Merge Method Flowchart
The Steps
- Identify the Target Table: This is the table that the data from the source table will be merged into.
- Find the source table: This is the table that contains the data that will be merged into the target table.
- Determine the merge condition: This is the condition that specifies which rows from the source table should be merged into the target table.
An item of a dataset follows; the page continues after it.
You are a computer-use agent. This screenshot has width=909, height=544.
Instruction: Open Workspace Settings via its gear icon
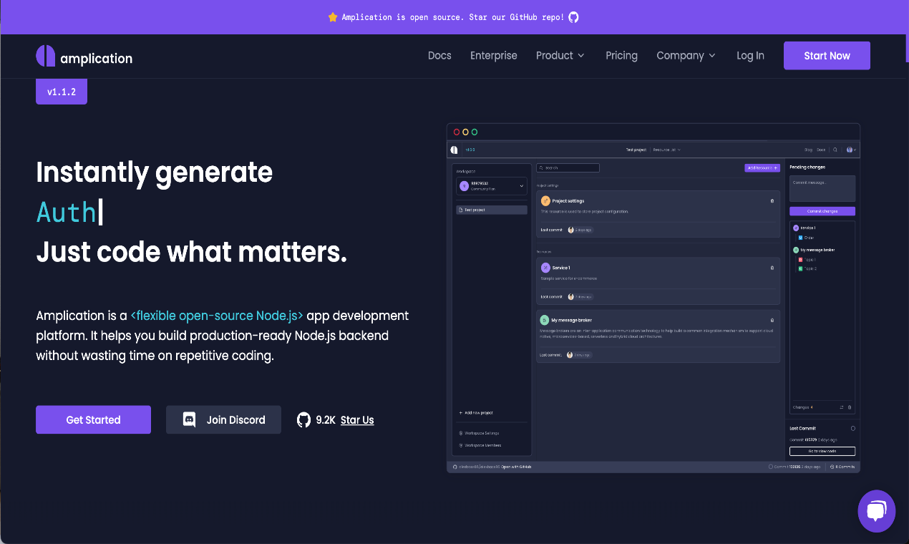461,433
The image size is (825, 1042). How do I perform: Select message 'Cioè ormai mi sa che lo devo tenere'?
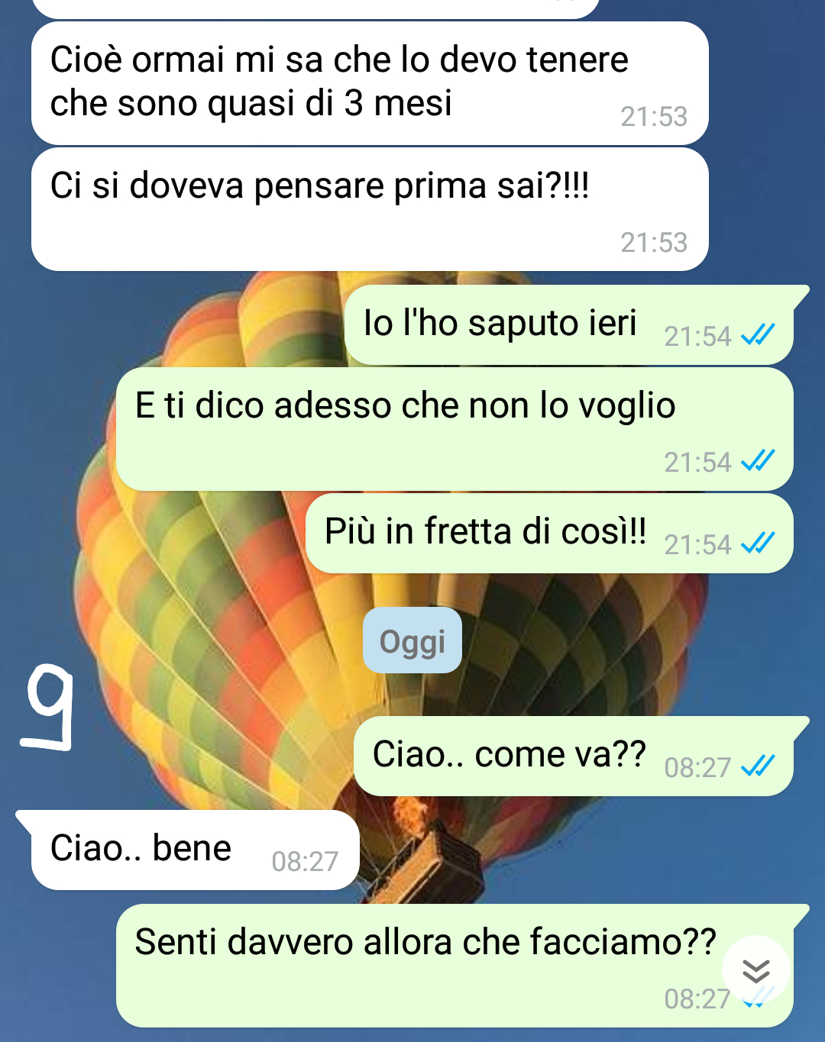point(370,83)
- Execute the merge: This step performs the actual merge operation, using the target table, source table, and merge condition specified in the previous steps. The merge operation will insert any rows from the source table that do not exist in the target table and update any rows in the target table that match the merge condition with the corresponding rows from the source table.
Example
Here is an example of how to use the Merge method in Snowflake:
MERGE into Database.SCHEMA.RIVER_EXECUTIONS_TM trgt_
USING Database.SCHEMA.tmp_RIVER_EXECUTIONS_TM_8665e1 src_
ON trgt_.run_id = src_.run_id
WHEN MATCHED THEN
update set trgt_.river_id = src_.river_id,
trgt_.task_id = src_.task_id,
trgt_.run_id = src_.run_id,
trgt_.status = src_.status,
trgt_.current_files = src_.current_files,
trgt_.total_size = src_.total_size,
trgt_.total_files = src_.total_files,
trgt_.row_update_date = src_.row_update_date,
trgt_.run_date = src_.run_date,
trgt_.run_end_date = src_.run_end_date,
trgt_.account = src_.account,
trgt_.error_description = src_.error_description,
trgt_.task_ordinal = src_.task_ordinal,
trgt_.last_task_activity_id = src_.last_task_activity_id,
trgt_.datasource_type = src_.datasource_type,
trgt_.is_hidden = src_.is_hidden,
trgt_.logic_steps = src_.logic_steps,
trgt_.units = src_.units,
trgt_.is_cancel = src_.is_cancel,
trgt_.target_name = src_.target_name,
trgt_.source_name = src_.source_name,
trgt_.scheduler_id = src_.scheduler_id,
trgt_.is_multi = src_.is_multi,
trgt_.total_rows = src_.total_rows,
trgt_.total_tables = src_.total_tables,
trgt_.env_id = src_.env_id
WHEN NOT MATCHED THEN
INSERT (
river_id,
task_id,
run_id,
status,
current_files,
total_size,
total_files,
row_update_date,
run_date,
run_end_date,
account,
error_description,
task_ordinal,
last_task_activity_id,
datasource_type,
is_hidden,logic_steps,
units,is_cancel,
target_name,
source_name,
scheduler_id,
is_multi,
total_rows,
total_tables,
env_id
)
values (
src_.river_id,
src_.task_id,
src_.run_id,
src_.status,
src_.current_files,
src_.total_size,
src_.total_files,
src_.row_update_date,
src_.run_date,
src_.run_end_date,
src_.account,
src_.error_description,
src_.task_ordinal,
src_.last_task_activity_id,
src_.datasource_type,
src_.is_hidden,
src_.logic_steps,
src_.units,
src_.is_cancel,
src_.target_name,
src_.source_name,
src_.scheduler_id,
src_.is_multi,
src_.total_rows,
src_.total_tables,
src_.env_id
)
In this example, the MERGE statement updates the column2 value in the target_table for rows that have a matching primary_key value in the source_table. For rows in the source_table that do not have a matching primary_key value in the target_table, the MERGE statement inserts these rows into the target_table.